# Recurrent / convolutional / state-space

Translating between means of approximating time series dynamics

April 5, 2016 — March 5, 2024

Bayes
convolution
dynamical systems
functional analysis
linear algebra
machine learning
making things
music
networks
neural nets
nonparametric
probability
signal processing
sparser than thou
state space models
statistics
time series

A meeting point for some related ideas from different fields. Perspectives on analysing systems in terms of a latent, noisy state, and/or their history of noisy observations.
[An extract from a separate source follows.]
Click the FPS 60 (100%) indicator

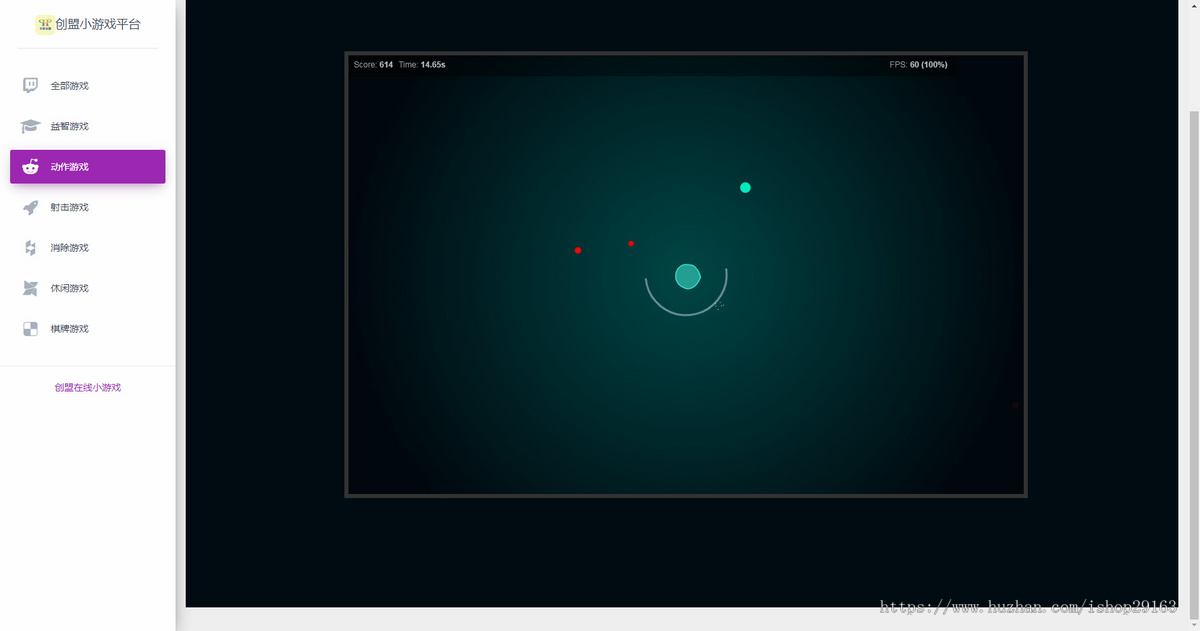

This notebook is dedicated to the possibly-surprising fact we can move between hidden-state-type representations, and observed-state-only representations, and indeed mix them together conveniently. I have had many thoughts about this, but they are largely irrelevant now since the S4 family came along and effectively actioned all of them

## 1 Linear systems

See linear feedback systems and linear filter design. for stuff about FIR vs IIR filters.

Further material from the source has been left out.